También se han detectado bajos niveles de ejercicio entre los gitanos menores de 15 años, entre los que el casi el 31 por ciento de los niños y el 40 por ciento de las niñas no practica ningún deporte ni hace gimnasia.

El 76 por ciento de los gitanos entre los 16 y los 24 años consume bebidas alcohólicas y el 56 por ciento fuma a diario. La edad media de inicio en el consumo de tabaco y alcohol es más temprana en el hombre gitano, que comienza a fumar a los 14 y a beber a los 16 frente al resto de los varones de la población, que suelen iniciar estos hábitos a los 17 y a los 18 años.

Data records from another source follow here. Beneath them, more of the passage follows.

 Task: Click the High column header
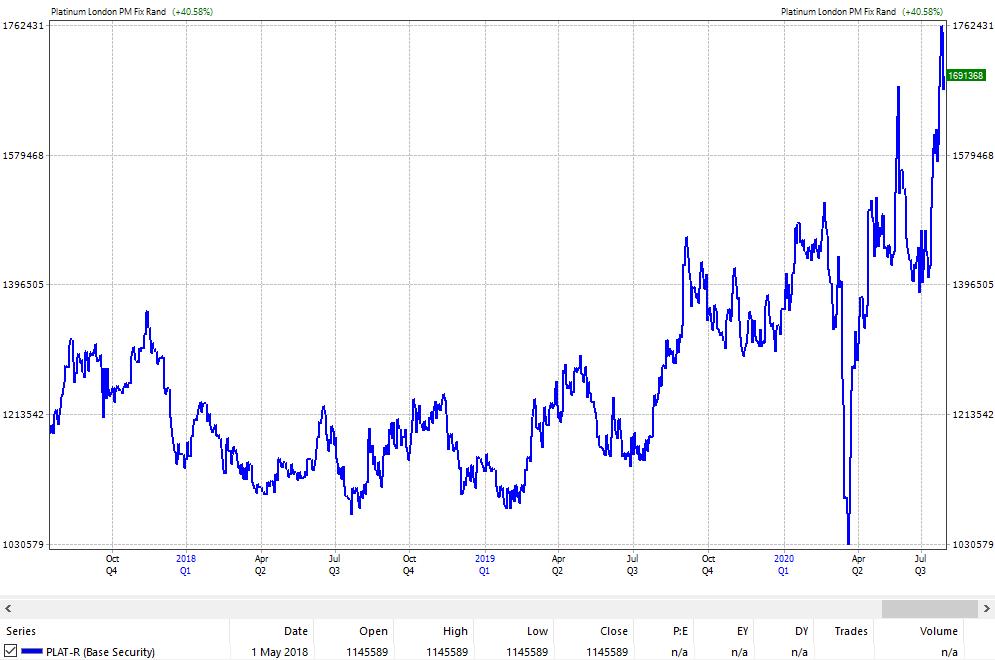point(454,631)
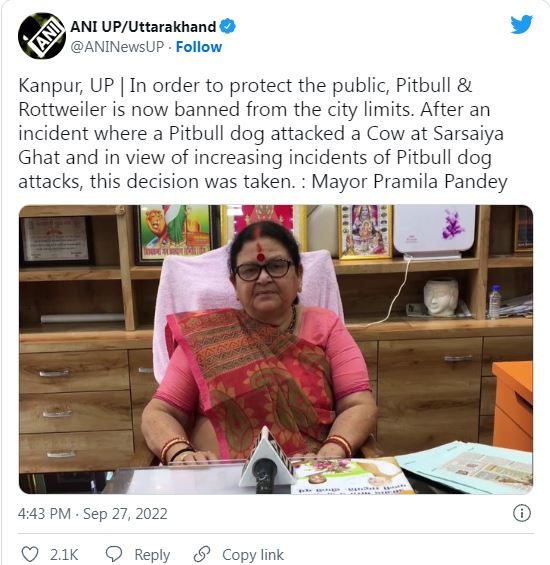Open the tweet info circle icon
This screenshot has height=565, width=550.
point(522,513)
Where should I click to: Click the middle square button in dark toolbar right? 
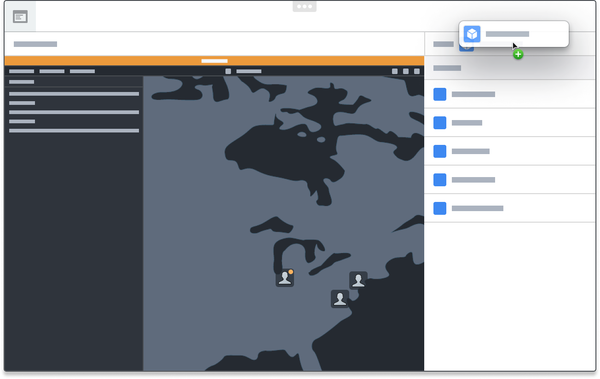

Por estos factores, unidos a la precariedad de sus viviendas, los gitanos presentan mayor prevalencia de enfermedades crónicas que el resto de la población, como colesterol elevado, patologías respiratorias, problemas circulatorios o enfermedades mentales, como la depresión.

Además, el colectivo gitano consume el doble de medicamentos que el resto de la población, sobre todo de fármacos relacionados con el dolor, la fiebre, anticatarrales y los destinados a paliar dolencias de garganta y respiratorias. Las mujeres toman más fármacos que los hombres, pero se automedican menos.

A la vista de estos alarmantes datos, la ministra de Sanidad ha anunciado su voluntad de "dar continuidad" al proyecto para mejorar la salud de este colectivo.